O Servo de Deus Dom Luciano Mendes de Almeida em balanço sobre o pensamento episcopal latino-americano nas conferências gerais do episcopado do continente, do Rio de Janeiro a Santo Domingo, assim se expressou de forma lapidar sobre o legado da Conferência de Medellín:
“O efeito do Concílio Vaticano II na América Latina, além de doutrinal, teve grande força de animação e de ardor na vida pessoal e das comunidades. De fato, a realização da Segunda Conferência em Medellín, assinalou o início de um crescente entusiasmo eclesial. O texto do documento não foi divulgado com muita rapidez, e também se pode dizer que não foi lido pela maior parte dos católicos, mas o Concílio Vaticano II, graças ao encontro episcopal de Medellín, penetrou de modo muito vivo nas nações da América Latina. Deve-se reconhecer que aquela assembleia fez com que a América Latina, mais ainda que outros lugares, se identificasse com as orientações do Concílio, buscando modos concretos de implementar os documentos. Como exemplo poderíamos recordar a necessidade de unir fé e vida em meio aos acontecimentos da década de 60; a compreensão da natureza da Igreja e de sua missão; a formação de comunidades para compartilhar e viver a Palavra de Deus; a relação entre a celebração da liturgia e os compromissos da vida cristã; o empenho de transformação de uma sociedade injusta à luz dos valores do Evangelho, entre outros.
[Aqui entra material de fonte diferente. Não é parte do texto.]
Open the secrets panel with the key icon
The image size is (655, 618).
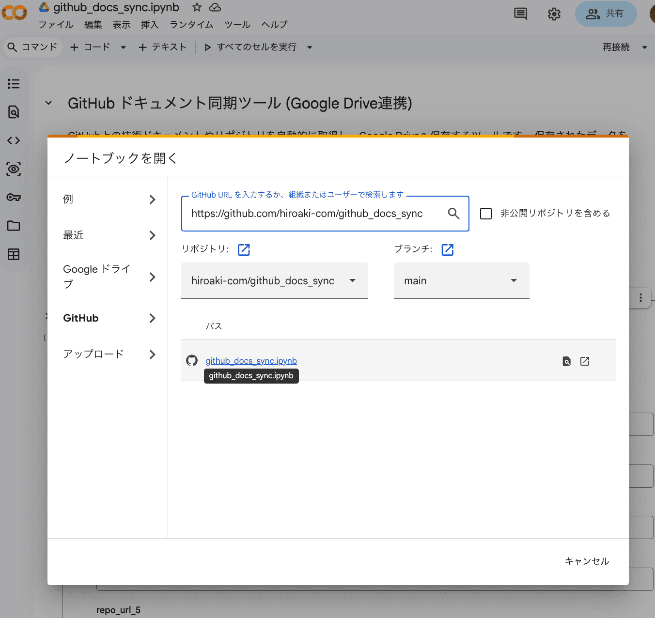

A nota característica foi, sem dúvida alguma, a vitalidade que brotou, pouco a pouco, em todas as Igrejas da América Latina. Se o Concílio foi a semente, Medellín foi a chuva para fazê-la florescer em nossas terras”. (Dom Luciano Pedro Mendes de Almeida, in O Futuro da Reflexão Teológica na América Latina, CELAM, Bogotá, 1996).
Medellín faz a opção pelos pobres. O tema da pobreza da Igreja é importante. Devemos fazer uma distinção quando falamos de pobreza na Igreja, como já fez o Documento de Medellín. Há a pobreza carência que ofende a dignidade do ser humano, chegando até a níveis extremos de miséria. Deve ser combatida e superada. Há a pobreza espiritual que é um valor fundamental para todos cristãos e que deve ser buscada e cultivada. Devemos colocar toda a nossa confiança em Deus, buscando em primeiro lugar o Reino de Deus e a sua justiça e sermos desapegados, ordenando a vida e os bens de acordo com a vontade de Deus. Há a pobreza compromisso, pobreza assumida em solidariedade com os necessitados e como testemunho profético de seguimento de Jesus Cristo, pobreza material. Todos os cristãos devem buscar uma vida simples, austera, livre do consumismo e solidária com os pobres, capaz de partilha de bens.
Atualmente o Papa Francisco tem dito por diversas vezes que gostaria de uma “Igreja pobre para os pobres” (cf. Evangelii Gaudium 198). O desejo do Papa Francisco era bandeira já levantada pela Conferência de Medellín em 1968.